А ведь в принципе я был бы совсем не против созерцания плеч и всего другого, пусть даже в компании с Робертом. Но созерцания живого, не оскорбляющего того, что свято, не вступающего в противоречие с законами природы! Живым – живое, а мертвые пусть сами хоронят своих мертвецов, как сказал однажды умный человек…

Эта пытка длилась до половины двенадцатого. А потом мы еще провожали их, и тут-то, на темных ночных аллеях, Наташа, наконец, дорвалась – попела и поплясала, – причем ее ничуть не трогала наша с Василием реакция, известно же: мертвые сраму не имут. Под влиянием выпитого она, похоже, освободилась даже из-под власти Иры. Что ж, хоть так!

9

А на другой день с утра над морем поднялось яркое горячее солнце и оживило землю, и на участке, поросшем бледненькой скабиозой за моим корпусом опять запорхали бабочки, и, идя на завтрак, я с удовольствием наблюдал за ними – особенно за огненными желтушками-колиас, которые вспышками живого пламени перелетали с цветка на цветок.

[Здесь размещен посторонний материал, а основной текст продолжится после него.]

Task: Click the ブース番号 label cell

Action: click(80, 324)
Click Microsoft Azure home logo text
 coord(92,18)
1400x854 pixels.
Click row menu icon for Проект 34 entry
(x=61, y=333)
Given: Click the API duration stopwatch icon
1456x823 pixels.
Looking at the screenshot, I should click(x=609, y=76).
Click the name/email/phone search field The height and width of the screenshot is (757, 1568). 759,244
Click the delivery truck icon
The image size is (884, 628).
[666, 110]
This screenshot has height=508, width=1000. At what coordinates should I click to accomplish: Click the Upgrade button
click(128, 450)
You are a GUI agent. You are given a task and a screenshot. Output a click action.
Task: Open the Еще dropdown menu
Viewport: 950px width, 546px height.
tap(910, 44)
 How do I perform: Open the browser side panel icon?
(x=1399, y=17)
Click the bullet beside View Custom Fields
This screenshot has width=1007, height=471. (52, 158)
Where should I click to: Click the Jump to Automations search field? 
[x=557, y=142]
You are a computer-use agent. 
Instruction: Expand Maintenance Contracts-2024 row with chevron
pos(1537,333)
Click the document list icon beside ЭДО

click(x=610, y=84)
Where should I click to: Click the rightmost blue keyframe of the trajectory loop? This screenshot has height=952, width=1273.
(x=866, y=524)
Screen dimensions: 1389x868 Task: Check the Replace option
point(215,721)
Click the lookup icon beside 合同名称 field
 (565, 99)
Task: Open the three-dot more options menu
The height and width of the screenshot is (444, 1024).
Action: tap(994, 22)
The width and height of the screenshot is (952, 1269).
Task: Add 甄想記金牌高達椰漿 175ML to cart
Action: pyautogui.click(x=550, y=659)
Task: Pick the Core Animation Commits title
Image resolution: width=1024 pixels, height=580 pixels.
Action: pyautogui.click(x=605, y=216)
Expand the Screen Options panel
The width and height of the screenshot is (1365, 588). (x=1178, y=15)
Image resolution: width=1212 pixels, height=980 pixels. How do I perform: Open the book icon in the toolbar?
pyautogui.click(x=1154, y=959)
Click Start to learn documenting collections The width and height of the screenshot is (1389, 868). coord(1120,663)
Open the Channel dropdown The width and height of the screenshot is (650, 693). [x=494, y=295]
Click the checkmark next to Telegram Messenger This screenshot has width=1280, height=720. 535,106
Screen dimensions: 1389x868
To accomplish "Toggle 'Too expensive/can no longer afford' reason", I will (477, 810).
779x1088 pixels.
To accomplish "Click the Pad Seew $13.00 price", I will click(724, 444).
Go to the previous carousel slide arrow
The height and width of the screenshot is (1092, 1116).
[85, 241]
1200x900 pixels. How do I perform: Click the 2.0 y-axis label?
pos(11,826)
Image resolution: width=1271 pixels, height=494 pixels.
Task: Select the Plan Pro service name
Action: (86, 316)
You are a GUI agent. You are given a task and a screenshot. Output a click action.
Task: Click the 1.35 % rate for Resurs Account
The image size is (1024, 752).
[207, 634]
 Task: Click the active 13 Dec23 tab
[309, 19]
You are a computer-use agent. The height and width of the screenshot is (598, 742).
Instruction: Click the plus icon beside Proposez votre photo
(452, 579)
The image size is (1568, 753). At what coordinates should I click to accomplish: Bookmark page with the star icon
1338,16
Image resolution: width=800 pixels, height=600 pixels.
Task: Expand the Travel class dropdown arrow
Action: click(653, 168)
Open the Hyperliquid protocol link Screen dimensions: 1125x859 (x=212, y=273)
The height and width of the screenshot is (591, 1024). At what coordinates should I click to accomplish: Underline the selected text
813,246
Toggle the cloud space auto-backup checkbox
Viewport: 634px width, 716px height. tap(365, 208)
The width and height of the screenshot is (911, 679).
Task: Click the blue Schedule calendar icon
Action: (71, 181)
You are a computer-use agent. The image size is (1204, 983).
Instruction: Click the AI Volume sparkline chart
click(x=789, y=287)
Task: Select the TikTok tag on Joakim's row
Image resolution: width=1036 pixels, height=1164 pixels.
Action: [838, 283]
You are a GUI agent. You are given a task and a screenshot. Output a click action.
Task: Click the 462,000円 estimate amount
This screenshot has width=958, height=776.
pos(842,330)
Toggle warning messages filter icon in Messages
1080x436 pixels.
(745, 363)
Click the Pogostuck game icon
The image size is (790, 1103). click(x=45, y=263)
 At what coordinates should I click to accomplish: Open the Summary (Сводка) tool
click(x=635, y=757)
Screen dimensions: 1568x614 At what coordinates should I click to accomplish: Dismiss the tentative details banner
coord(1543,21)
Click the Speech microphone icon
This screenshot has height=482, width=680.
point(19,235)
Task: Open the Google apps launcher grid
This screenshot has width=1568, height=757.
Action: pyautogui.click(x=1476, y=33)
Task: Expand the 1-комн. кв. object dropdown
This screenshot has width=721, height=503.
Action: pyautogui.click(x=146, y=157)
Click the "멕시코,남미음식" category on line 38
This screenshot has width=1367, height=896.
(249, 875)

Эти желтушки напомнили мне опять поездку в Азербайджан и короткое путешествие в горы над изумрудным озером Марал-гёль, когда на два часа я вдруг оказался счастливо свободным, несмотря на то, что был в официальной газетной командировке и внизу у родника ждала меня машина и двое сопровождающих, для которых мое путешествие, разумеется, было странным, хотя они и старались этого не показать. Я поднимался тогда на одну из зеленых вершин, и трава была выше колена, и хотя было пасмурно, а потому не летали те бабочки, ради которых я попросил привезти себя сюда, на Марал-гёль – Аполлоны, названные так в честь Бога Искусства и Света, – но все равно я был опять в единстве со всем, торжественно и независимо сущим, я оторвался от суеты многочисленных братьев своих, то есть, как бы ненадолго вышел в прорыв. А на обратном пути сверкнуло солнце в просвет, и вместо Аполлонов в награду мне были огненные искорки – желтушки-колиас, – словно живые драгоцености живой зеленой горы… И удивительно было, кстати, что когда я вернулся к сопровождающим – аж через два часа! – они ничуть не выразили своего недовольства долгим моим отсутствием и с интересом слушали восторженный рассказ о горе и о бабочках, а по пути потом несколько раз останавливали машину, когда я заметил сначала одну Пандору (бабочку-перламутровку), а потом сразу целую колонию крупных бабочек этих, а также больших лесных перламутровок на цветущем высоком татарнике… А ведь как далеко было все это от их повседневной жизни!